【獣医師死亡】マダニで広がる感染症SFTSの怖さ――致死率は10〜30%、感染した飼いネコからうつることも《医師が教える予防法と対策》
マダニは、ゴマ粒程度で毛の長さや色によっては見えにくいです。軽く触って、しこりなどがあるかどうかを確かめます。万が一、おかしいと思ったら自分で取らず、かかりつけの獣医師に相談してください。
■野生動物は触らない
野良ネコや野生動物は感染しているかどうかわかりませんので、素手で直接触れないようにしましょう。特に弱っている動物はウイルスに感染している可能性が高いため、むやみに撫でたり抱いたりしないでください。
最近、SNSなどで弱っている野生動物を介抱したり、自宅で看病して回復させたりするような動画がたくさん配信されています。しかし、このような行為は危険で、よほどの注意が必要です。特にお子さんが触れるようなことはできるだけ避けるようにしましょう。
■ネコが感染したら?
ネコのSFTSの症状は、発熱や嘔吐、極端な元気のなさなどで、特徴的なものではありません。ただし、重症化すると黄疸(皮膚が黄色くなる)、出血傾向(血便、口や鼻からの出血)が出てきます。もし飼っているネコがこのような症状を見せた場合は、速やかに動物病院に連絡し、症状を伝えたうえで受診してください。
そして、こうした症状の末に亡くなった際にはSFTS感染の可能性を考え、体液などに直接触れないよう、手袋やマスクを着用して慎重に対応しましょう。
感染したネコの約60~70%が死亡するとの報告もあります。大切なペットの死はとても悲しいですが、飼い主まで具合が悪くなってしまっては、ペットも浮かばれません。感染リスクを避けるためにも、適切な防護が必要です。
イヌにも注意が必要
ネコは2017~2024年の間に数十例の自然感染例が確認されています。
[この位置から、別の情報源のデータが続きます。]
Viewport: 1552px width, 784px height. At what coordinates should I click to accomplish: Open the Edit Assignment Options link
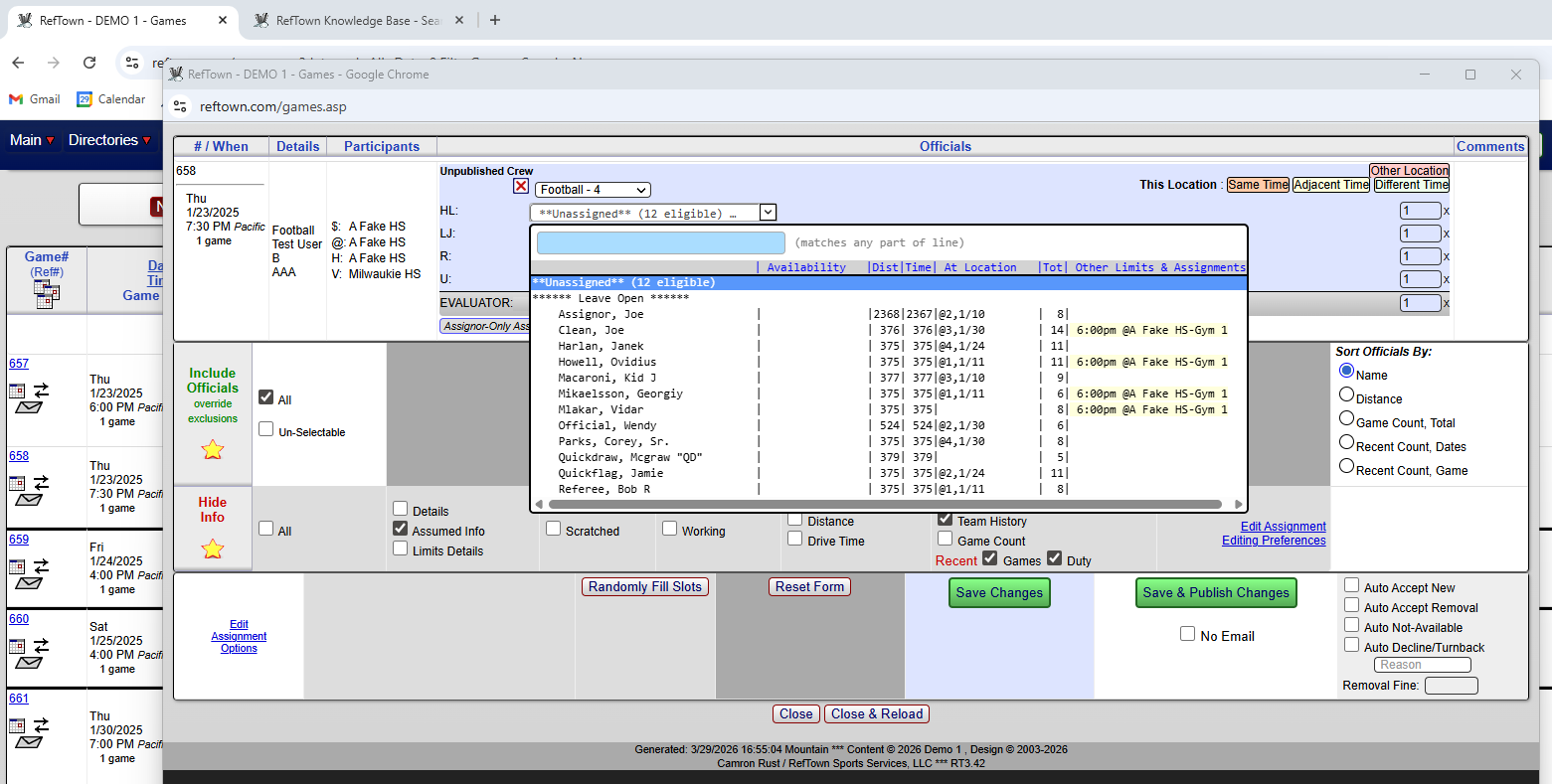[x=239, y=638]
感染したネコの多くが外飼いのネコで屋外に出る習慣があり、マダニの寄生歴があるそうです。
イヌは、日本国内の調査では抗体陽性率は2〜5%程度。感染しても無症状のことが多いですが、まれに発熱や食欲不振などの症状が表れることもあります。
SFTSに感染しているイヌからネコに感染したケースが報告されています。もし一緒に飼っている場合は、ネコを守るためにもイヌにもダニ予防をしましょう。